Five medical students with ties to the San Joaquin Valley make up the SJV PRIME Class of 2016, including Fabian Alberto, who was raised in Soledad; Fakhra Khalid from Porterville; Maricela Rangel-Garcia from Fresno; Katy Lynn Ruch from Fresno and Megan Tresenriter from Modesto.

“An aim of San Joaquin Valley PRIME is to train physicians for our medically underserved region and to increase the diversity of the physician workforce,” said Kenny Banh, MD, director of undergraduate medical education at UCSF Fresno. “All of this year’s graduating students have an ultimate interest in practicing medicine in the San Joaquin Valley or working with medically underserved populations. They have worked very hard to get to this point. We are incredibly proud of them as they wrap up their training at UCSF Fresno and we’re excited to celebrate the future of these doctors.”

One student’s connection to UCSF Fresno dates back more than 20 years. Rangel-Garcia was raised in Fresno and Clovis. She graduated from UC Merced and was admitted to UC Davis School of Medicine as part of the SJV PRIME. During her third and fourth years of medical school, she returned to Fresno to conduct clinical rotations at UCSF Fresno, which brought her full circle. Rangel-Garcia, who recently gave birth to her own baby girl, was delivered decades ago by a physician faculty member at UCSF Fresno, Joan Rubenstein, MD. Rangel-Garcia’s sister also was accepted to UC Davis School of Medicine and recently learned that she was admitted to SJV PRIME.

“I am very excited to be graduating from SJV PRIME and I look forward to learning where I will be matched for residency training,” said Rangel-Garcia. “It has been a wonderful experience. It is especially surreal to be trained at UCSF Fresno. It was a UCSF Fresno physician who delivered me as a baby. I am equally delighted that my sister was accepted into SJV PRIME and will be following in my footsteps.”

As part of the Match Day process, medical school graduates typically register with the National Resident Matching Program. When the medical school graduate and the prospective medical education program mutually agree on the selection, a “match” has occurred and the medical school graduate will begin residency training, usually in July, at the hospital or program where he/she “matched.”

The UCSF Fresno residency programs that participated in the NRMP match received 5,132 applications and conducted 960 interviews for 78 positions. UCSF Fresno fellowship programs that took part in the October/December NRMP match received approximately 700 applications and conducted 109 interviews for 14 positions. The remaining programs filled available positions through another matching service or through interviews. UCSF Fresno currently offers residency training in eight specialties and fellowship training in 17 subspecialties.

SJV PRIME BACKGROUND: In September 2010, UC Merced announced a partnership with the UC Davis School of Medicine and UC San Francisco’s clinical campus in Fresno (UCSF Fresno) to establish a medical education program for students interested in practicing in the San Joaquin Valley and working with underserved populations. The inaugural group of students began their classes at UC Davis School of Medicine in August 2011 as part of the UC Davis - UC Merced San Joaquin Valley Program in Medical Education (SJV PRIME).

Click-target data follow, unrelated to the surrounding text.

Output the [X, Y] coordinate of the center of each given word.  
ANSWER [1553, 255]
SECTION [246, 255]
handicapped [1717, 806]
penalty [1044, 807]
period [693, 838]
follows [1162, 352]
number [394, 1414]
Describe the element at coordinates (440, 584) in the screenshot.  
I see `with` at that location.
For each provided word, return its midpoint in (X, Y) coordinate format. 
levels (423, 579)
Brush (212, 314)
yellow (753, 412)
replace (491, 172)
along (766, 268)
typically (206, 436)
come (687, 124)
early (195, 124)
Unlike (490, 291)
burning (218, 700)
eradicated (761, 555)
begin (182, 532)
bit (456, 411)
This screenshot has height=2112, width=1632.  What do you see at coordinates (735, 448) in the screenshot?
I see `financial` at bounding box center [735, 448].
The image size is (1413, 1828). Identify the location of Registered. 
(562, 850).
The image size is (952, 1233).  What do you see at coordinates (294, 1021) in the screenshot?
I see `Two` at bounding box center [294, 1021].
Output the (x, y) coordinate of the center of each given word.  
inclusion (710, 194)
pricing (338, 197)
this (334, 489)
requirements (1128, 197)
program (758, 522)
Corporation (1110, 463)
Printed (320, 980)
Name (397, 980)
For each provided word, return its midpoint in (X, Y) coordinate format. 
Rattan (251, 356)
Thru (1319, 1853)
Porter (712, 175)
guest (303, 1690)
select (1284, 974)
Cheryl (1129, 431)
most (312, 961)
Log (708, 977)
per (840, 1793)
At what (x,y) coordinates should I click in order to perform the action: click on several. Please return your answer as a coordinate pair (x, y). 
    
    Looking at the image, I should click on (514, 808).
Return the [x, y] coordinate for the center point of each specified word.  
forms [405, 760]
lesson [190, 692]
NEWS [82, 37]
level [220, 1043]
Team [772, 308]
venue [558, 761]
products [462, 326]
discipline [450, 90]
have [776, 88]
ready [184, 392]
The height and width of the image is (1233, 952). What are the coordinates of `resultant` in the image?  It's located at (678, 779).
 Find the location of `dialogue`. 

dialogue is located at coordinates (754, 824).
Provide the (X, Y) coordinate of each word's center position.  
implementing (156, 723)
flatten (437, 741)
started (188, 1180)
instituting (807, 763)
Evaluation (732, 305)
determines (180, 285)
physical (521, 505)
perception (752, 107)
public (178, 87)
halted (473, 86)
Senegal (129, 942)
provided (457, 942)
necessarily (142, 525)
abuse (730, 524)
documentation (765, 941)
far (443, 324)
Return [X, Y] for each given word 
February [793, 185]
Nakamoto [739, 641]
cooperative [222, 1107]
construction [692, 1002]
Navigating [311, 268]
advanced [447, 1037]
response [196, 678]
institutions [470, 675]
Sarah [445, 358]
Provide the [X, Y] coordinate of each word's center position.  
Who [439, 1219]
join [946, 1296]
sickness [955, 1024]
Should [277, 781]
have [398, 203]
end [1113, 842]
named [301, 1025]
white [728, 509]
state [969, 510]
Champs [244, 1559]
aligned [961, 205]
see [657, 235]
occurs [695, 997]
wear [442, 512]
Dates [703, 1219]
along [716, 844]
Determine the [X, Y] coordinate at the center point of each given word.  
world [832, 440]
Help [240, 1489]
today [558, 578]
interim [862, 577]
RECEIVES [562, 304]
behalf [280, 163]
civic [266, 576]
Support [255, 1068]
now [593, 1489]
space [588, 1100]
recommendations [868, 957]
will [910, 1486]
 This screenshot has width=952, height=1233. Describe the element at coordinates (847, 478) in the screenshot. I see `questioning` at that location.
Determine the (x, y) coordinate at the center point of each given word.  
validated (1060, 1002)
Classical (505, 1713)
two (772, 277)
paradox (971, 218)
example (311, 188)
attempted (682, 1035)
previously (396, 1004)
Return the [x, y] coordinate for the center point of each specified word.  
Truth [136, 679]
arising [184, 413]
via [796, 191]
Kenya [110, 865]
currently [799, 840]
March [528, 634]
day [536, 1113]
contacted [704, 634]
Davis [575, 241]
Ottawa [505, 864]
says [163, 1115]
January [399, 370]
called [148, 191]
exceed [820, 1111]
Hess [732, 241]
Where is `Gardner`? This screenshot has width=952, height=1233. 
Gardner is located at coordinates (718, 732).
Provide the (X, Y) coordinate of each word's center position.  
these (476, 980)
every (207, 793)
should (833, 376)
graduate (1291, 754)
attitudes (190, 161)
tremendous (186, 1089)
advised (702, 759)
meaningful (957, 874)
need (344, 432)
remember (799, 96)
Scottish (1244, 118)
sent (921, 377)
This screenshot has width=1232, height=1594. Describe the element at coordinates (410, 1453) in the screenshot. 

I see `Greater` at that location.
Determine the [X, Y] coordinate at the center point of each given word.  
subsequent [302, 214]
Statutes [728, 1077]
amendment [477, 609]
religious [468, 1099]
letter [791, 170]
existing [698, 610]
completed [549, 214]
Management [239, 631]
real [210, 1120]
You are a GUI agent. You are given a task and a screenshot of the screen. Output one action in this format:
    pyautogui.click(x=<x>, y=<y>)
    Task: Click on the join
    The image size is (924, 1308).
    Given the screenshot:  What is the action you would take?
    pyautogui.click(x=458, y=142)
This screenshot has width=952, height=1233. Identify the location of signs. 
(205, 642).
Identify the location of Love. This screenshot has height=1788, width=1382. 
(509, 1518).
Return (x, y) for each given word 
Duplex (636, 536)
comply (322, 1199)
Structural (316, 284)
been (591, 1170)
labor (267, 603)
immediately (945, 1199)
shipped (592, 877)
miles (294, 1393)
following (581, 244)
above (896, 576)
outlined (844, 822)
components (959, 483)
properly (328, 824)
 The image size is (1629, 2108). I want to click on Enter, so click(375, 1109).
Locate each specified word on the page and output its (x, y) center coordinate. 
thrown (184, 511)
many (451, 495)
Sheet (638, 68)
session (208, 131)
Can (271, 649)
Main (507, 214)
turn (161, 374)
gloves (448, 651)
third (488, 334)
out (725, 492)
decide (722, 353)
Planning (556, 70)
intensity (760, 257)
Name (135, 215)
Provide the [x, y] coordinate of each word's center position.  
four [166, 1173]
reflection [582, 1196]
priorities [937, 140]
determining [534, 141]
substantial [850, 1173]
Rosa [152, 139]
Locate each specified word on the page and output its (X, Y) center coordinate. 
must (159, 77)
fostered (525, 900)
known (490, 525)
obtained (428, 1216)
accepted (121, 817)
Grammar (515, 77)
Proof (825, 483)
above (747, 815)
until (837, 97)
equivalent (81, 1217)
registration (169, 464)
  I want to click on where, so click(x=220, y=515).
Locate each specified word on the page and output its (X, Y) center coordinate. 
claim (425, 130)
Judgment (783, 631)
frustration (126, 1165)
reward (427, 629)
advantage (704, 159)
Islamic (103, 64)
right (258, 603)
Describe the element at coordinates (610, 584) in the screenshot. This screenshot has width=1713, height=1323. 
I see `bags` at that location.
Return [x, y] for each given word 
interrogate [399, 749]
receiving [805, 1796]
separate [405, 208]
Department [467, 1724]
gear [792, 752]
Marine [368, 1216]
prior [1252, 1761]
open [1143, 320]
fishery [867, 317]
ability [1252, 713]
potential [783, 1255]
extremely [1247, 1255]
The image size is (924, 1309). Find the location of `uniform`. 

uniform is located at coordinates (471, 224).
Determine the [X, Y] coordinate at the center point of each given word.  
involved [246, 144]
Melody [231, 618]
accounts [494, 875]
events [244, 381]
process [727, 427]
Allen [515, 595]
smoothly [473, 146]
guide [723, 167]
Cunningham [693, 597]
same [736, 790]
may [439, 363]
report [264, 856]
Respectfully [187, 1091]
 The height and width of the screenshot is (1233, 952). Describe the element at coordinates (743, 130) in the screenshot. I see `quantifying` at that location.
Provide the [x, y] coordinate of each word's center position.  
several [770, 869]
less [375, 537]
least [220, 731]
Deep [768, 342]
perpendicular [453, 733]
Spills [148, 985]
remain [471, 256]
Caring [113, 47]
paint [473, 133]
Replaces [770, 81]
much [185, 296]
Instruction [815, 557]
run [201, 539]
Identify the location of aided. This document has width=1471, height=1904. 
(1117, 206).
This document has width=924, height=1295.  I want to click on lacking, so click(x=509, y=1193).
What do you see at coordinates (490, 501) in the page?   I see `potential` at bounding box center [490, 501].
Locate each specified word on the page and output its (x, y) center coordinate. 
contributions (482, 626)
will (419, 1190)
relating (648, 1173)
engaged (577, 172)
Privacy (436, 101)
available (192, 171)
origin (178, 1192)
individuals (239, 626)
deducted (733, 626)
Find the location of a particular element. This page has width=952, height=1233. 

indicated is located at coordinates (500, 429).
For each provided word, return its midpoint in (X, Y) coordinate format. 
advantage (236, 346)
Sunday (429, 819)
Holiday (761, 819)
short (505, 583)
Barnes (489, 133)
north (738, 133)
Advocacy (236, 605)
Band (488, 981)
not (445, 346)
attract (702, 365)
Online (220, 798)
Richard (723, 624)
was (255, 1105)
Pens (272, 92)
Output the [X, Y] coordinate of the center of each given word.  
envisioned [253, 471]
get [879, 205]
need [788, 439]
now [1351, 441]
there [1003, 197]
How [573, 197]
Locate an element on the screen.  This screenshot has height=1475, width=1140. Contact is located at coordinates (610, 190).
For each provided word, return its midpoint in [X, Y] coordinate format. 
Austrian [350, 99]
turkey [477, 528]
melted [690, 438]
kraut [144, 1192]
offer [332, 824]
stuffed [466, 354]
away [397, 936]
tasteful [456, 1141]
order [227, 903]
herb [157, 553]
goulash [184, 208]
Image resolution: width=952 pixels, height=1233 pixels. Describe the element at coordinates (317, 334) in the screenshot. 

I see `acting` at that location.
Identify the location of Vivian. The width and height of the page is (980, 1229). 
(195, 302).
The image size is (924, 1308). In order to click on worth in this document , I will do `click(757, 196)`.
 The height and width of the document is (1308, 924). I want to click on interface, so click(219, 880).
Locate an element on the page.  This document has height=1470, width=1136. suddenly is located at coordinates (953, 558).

The initial class of SJV PRIME students completed the first two years of medical school at UC Davis’ Sacramento campus and the third and fourth years of clinical training at UCSF Fresno and in Sacramento. All matched with residency programs in March 2015 and graduated with medical degrees from UC Davis School of Medicine in May 2015. This year’s graduating class (Class of 2016) represents the second cohort.

Currently there are 27 medical students in the SJV PRIME:

• Five (5) fourth-year students
• Eight (8) third-year students
• Nine (9) second-year students

All of the SJV PRIME students call the Central Valley home. Over 60 percent of students are from communities under-represented in medicine. SJV PRIME students speak 7 languages. Acceptance offer letters are being extended now to students who will represent the incoming cohort and will start training as part of SJV PRIME in August.